Harris got a modest bump in support after the Sept. 10 debate, but a bigger boost in expectations. By a 10-point margin, Michigan voters say that they now expect Harris to win the election; by a 10-point margin, the same voters say that they’re worse off than they were in 2020. The Harris-Walz ticket is more personally popular than the Trump-Vance ticket, and Slotkin’s viewed more favorably than Rogers. But the same voters underrate how high Trump’s floor of support is amongst their neighbors, so long as a plurality of them (32% here) say the economy is their top issue.

Ads

Dan Osborn for Senate/Facebook
  • Osborn for Senate, “What’s on My Jacket.” It was an old Robin Williams joke: Politicians should wear patches, like NASCAR drivers, to make it clear who owns them. Dan Osborn, the independent Senate candidate in Nebraska, has spun that bit into a TV spot, pointing at an actor portraying Sen. Deb Fischer as she shows off the corporate logos on her jacket. “You’re gonna hear a lot about me from Deb’s donors,” says Osborn, bracketing some of the ads now airing in Nebraska, after a few polls showed Fischer under-performing Donald Trump in the state.
  • Donald J. Trump for President, “Nonsense.” The Harris campaign has recanted some of the most progressive policies from her 2020 presidential bid, mostly through spokespeople. It’s never reversed her support of gender-related healthcare for transgender prisoners, a promise that the ACLU urged each Democrat to make that cycle. “Kamala’s for they/them,” groans a narrator, as the pledge is illustrated by footage of Harris with a drag queen and a photo of Sam Brinton, a nonbinary former Biden DOE official who resigned after stealing luggage. Neither Brinton nor the drag queen is transgender; the message is that Harris prioritizes LGBTQ people over “us.”
  • New Hampshire Democratic Party, “Flip.” Eight years ago, Sen. Kelly Ayotte lost re-election by 1,017 votes, right after denouncing Donald Trump and saying she wanted “my daughter to know” that she’d done the hard thing. That comment dogged her in the long gubernatorial primary, even though she won easily. Democrats want to make it hurt in the general election, playing the clip of her 2016 decision next to a 2024 clip of the nominee joylessly confirming that she’ll vote for Trump: “You just can’t trust anything she says.”

Scooped!

While I was working on today’s story about Trump in Michigan, Democrats were going through it — Rep. Rashida Tlaib had attacked Attorney Gen. Dana Nessel over prosecutions of student protesters, and Nessel said that Tlaib’s attack had been antisemitic. The Anti-Defamation League piled on Tlaib, and in a CNN interview, Gov. Gretchen Whitmer was asked about Tlaib accusing Nessel of acting on the protests “because she’s Jewish.” Tlaib had never said that and both CNN and the ADL issued clarifications later.

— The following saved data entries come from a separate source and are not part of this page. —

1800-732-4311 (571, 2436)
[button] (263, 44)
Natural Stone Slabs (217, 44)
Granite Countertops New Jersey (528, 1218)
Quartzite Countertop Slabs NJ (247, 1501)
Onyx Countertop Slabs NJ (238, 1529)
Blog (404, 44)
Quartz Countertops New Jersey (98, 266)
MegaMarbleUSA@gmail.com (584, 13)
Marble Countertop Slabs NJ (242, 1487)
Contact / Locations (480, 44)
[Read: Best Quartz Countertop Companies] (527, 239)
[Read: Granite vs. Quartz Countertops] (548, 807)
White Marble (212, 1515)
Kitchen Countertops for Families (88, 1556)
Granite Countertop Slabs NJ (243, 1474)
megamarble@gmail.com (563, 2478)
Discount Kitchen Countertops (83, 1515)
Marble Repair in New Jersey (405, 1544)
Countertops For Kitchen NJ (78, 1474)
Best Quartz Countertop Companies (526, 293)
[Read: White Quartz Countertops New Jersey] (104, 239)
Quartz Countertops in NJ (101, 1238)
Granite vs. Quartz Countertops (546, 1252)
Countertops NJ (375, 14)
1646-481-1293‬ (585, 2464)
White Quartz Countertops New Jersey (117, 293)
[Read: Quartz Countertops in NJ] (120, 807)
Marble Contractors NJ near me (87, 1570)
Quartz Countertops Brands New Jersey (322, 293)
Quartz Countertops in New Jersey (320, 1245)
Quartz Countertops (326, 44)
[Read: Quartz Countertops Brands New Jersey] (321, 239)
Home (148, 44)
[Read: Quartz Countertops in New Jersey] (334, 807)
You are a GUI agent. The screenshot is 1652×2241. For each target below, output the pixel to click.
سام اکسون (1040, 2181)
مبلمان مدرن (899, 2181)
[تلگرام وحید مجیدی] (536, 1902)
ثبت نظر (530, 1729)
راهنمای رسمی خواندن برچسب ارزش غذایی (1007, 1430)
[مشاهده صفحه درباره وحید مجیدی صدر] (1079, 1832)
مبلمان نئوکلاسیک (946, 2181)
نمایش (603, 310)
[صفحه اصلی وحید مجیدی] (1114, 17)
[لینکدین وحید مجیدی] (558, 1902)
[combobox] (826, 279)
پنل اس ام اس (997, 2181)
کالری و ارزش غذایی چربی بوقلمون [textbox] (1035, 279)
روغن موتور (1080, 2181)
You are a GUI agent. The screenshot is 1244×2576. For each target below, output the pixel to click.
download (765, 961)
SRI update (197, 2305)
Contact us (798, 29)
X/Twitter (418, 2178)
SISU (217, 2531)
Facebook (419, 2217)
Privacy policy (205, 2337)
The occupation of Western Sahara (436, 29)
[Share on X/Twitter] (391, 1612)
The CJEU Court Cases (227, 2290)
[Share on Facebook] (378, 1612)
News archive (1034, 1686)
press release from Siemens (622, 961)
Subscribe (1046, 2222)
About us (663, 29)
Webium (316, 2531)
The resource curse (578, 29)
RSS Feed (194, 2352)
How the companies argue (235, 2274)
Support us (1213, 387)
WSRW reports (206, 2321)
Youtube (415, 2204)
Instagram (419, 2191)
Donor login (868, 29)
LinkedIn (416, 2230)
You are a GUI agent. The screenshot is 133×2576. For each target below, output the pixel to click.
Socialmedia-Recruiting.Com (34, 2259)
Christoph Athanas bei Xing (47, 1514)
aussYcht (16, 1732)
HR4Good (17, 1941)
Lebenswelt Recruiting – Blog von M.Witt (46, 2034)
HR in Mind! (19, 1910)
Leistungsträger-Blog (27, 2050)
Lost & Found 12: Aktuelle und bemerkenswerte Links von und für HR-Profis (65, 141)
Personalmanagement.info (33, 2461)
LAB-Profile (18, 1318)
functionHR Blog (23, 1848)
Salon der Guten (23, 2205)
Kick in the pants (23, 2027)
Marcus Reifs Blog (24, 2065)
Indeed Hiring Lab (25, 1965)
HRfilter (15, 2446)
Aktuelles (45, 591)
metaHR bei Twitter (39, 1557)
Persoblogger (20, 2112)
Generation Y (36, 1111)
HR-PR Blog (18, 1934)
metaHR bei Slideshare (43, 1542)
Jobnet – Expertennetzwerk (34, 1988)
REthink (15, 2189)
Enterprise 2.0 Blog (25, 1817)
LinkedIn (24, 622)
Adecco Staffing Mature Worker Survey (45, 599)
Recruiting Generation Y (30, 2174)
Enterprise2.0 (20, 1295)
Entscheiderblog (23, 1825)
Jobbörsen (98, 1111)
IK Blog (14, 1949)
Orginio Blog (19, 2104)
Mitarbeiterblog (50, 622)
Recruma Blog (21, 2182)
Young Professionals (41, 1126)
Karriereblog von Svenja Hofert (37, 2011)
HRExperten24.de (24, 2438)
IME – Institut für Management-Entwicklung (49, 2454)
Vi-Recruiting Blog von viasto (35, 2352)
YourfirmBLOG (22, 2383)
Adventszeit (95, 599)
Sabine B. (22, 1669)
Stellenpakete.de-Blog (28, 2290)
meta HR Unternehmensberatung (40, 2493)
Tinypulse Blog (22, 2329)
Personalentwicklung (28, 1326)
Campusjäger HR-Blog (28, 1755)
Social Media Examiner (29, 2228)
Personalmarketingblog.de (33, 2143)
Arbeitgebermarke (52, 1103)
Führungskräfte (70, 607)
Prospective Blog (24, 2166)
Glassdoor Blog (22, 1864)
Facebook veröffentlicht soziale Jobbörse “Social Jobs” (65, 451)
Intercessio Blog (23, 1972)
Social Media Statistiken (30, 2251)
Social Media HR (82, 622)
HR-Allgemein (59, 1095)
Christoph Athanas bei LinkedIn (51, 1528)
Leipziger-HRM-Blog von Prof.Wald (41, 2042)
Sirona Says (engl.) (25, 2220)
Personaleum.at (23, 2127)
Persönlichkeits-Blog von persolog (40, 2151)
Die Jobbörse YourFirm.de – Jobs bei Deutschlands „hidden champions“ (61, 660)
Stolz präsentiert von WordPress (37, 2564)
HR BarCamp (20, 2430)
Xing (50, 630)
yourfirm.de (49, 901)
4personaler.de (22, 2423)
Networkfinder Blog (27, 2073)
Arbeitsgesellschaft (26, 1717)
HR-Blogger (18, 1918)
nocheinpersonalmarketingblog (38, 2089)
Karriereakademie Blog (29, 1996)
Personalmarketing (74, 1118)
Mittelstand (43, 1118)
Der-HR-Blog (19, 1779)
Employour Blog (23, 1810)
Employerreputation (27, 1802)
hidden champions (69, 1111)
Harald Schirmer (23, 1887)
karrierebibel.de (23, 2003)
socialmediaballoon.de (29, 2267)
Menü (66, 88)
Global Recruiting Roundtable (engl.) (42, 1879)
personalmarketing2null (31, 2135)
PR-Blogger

In Zeteo, Prem Thakker broke down exactly what happened, a rigorous look at an issue ripping swing state Democrats apart.

Next

  • seven days until the CBS News vice presidential debate
  • 42 days until the 2024 presidential election
  • 84 days until the Electoral College votes

David recommends

Andrew Callaghan’s on-the-ground interviews are fearless and nonjudgmental. News happens. He travels there with a crew. He talks to people. That’s it. “Aurora Migrant Gang ‘Takeover’” follows Callaghan to the Denver suburbs, where one short security camera video of armed men apparently extorting renters drove weeks of national news. Some traditional reporting uncovers the reason: A venal landlord, hiring a PR firm to create an irresistible distraction.